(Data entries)
--- Start ---

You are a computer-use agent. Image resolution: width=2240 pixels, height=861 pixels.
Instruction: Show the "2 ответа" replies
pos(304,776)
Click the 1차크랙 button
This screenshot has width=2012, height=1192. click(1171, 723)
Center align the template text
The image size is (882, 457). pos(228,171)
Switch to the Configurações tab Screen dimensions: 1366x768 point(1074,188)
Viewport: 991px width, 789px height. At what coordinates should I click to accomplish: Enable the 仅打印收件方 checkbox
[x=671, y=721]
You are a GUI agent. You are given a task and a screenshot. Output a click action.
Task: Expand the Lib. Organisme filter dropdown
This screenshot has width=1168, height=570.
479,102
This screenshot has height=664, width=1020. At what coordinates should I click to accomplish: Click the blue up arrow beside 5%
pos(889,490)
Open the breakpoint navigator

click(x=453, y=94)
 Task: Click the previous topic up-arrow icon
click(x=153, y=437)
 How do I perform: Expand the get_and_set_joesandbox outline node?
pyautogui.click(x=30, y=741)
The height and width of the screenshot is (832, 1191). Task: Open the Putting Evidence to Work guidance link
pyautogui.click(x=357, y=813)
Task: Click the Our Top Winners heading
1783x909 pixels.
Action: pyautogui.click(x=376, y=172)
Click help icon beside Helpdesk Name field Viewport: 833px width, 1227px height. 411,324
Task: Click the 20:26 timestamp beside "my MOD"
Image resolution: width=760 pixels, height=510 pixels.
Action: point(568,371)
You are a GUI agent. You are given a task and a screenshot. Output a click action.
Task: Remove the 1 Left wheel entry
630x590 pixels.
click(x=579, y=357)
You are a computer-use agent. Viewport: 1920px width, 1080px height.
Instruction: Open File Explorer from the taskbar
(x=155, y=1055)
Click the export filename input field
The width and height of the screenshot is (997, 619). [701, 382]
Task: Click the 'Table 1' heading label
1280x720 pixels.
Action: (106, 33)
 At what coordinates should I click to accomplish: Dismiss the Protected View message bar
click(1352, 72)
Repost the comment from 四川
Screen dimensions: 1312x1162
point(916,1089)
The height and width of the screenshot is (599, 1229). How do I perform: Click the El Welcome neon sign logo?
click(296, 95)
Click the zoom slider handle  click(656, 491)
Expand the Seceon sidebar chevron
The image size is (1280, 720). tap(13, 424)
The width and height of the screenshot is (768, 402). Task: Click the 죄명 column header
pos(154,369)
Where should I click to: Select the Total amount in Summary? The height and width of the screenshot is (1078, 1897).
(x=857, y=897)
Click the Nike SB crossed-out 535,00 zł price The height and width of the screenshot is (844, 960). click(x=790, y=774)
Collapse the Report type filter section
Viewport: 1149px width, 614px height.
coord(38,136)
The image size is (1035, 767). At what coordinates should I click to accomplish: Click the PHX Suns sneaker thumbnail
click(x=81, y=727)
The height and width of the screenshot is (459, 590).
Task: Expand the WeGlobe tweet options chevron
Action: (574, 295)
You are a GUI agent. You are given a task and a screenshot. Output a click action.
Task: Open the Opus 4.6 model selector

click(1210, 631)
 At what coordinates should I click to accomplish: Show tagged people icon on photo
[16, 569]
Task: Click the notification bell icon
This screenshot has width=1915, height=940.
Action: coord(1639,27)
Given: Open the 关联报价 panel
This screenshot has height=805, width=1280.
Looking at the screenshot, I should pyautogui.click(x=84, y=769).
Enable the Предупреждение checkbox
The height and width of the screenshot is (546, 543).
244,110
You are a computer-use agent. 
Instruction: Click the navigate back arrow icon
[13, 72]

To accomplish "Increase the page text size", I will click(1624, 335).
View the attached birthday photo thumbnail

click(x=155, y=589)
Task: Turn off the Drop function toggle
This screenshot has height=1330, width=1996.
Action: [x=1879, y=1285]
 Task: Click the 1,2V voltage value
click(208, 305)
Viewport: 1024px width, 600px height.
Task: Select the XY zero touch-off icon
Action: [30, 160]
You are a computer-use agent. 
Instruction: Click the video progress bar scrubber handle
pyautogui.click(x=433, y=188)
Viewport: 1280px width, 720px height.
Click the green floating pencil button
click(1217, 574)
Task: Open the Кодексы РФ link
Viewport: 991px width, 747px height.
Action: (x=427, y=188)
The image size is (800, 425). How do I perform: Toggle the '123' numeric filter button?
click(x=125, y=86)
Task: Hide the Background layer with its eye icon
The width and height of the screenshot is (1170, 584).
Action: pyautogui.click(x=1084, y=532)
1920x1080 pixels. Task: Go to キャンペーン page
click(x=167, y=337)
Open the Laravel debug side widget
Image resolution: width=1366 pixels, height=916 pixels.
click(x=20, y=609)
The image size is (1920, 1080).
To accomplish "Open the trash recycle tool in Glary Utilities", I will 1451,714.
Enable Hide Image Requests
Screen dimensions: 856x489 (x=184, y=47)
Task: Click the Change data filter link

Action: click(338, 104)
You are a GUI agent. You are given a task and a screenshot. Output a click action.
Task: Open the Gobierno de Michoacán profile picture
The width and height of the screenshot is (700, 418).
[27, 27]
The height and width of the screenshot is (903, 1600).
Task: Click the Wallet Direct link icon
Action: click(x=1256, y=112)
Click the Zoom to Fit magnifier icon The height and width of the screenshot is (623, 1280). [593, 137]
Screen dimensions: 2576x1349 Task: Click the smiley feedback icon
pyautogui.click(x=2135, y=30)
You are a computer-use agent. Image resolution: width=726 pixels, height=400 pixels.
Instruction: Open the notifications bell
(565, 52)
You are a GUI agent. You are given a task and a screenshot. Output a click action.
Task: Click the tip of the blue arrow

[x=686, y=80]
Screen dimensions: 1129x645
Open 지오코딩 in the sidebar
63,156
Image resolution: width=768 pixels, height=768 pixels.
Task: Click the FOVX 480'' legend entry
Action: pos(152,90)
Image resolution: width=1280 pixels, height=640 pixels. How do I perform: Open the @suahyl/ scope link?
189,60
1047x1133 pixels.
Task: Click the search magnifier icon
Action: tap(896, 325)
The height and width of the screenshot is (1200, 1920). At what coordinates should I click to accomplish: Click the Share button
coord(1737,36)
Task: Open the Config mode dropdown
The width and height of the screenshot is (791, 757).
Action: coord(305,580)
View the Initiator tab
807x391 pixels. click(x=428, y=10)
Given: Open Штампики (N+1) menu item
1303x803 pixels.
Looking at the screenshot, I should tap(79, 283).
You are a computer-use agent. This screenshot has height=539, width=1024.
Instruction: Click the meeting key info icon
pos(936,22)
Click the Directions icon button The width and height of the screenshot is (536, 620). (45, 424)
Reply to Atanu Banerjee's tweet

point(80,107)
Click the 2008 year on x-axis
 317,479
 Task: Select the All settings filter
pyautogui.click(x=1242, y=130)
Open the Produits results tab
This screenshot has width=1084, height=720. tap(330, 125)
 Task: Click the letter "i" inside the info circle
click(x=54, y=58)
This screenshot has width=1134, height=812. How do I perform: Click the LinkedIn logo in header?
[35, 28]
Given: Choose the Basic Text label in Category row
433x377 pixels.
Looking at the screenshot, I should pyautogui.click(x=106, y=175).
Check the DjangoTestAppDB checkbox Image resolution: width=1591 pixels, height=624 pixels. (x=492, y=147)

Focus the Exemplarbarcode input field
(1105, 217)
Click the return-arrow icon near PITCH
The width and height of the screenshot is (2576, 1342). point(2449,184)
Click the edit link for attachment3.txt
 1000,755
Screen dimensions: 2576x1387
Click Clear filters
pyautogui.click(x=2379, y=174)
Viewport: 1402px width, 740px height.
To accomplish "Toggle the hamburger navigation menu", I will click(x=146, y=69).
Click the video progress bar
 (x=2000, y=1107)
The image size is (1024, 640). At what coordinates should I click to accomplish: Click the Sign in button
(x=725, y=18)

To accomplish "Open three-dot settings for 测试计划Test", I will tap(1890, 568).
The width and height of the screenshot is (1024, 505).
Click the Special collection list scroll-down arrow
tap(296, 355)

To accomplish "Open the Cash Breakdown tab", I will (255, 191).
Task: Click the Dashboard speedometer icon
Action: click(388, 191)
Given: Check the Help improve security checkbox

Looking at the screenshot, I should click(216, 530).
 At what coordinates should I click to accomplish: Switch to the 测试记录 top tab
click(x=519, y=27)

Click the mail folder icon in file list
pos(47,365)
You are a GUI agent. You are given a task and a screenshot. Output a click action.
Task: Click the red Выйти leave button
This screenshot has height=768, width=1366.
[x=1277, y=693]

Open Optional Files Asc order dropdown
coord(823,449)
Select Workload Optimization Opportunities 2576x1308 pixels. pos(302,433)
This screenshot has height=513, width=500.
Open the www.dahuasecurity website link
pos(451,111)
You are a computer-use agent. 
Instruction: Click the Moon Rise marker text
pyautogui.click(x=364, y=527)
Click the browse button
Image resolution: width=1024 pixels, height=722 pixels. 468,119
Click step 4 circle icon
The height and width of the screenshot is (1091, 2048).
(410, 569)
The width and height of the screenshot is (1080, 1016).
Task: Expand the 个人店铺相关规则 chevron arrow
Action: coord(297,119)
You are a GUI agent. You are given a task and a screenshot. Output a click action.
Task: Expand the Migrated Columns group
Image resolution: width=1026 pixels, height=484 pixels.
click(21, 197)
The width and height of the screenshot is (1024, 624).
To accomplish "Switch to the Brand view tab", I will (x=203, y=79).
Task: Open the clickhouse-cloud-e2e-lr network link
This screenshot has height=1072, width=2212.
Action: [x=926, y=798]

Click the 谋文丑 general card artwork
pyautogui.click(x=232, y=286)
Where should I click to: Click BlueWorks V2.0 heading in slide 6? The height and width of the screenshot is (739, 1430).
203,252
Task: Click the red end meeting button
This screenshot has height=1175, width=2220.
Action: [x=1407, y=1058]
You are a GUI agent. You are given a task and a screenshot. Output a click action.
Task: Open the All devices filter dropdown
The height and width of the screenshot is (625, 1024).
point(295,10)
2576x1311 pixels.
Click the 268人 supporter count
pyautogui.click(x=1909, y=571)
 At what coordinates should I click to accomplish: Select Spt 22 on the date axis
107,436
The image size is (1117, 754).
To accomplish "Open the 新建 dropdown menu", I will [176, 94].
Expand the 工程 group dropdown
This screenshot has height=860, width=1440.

--- End ---

### Aim of the task:
Copy the lines of the records without any change, starting at the line that contains "How do I perform: Expand" and ending at the line that contains "Click help icon", with both of those lines included.

### Full solution:
 How do I perform: Expand the get_and_set_joesandbox outline node?
pyautogui.click(x=30, y=741)
The height and width of the screenshot is (832, 1191). Task: Open the Putting Evidence to Work guidance link
pyautogui.click(x=357, y=813)
Task: Click the Our Top Winners heading
1783x909 pixels.
Action: pyautogui.click(x=376, y=172)
Click help icon beside Helpdesk Name field Viewport: 833px width, 1227px height. 411,324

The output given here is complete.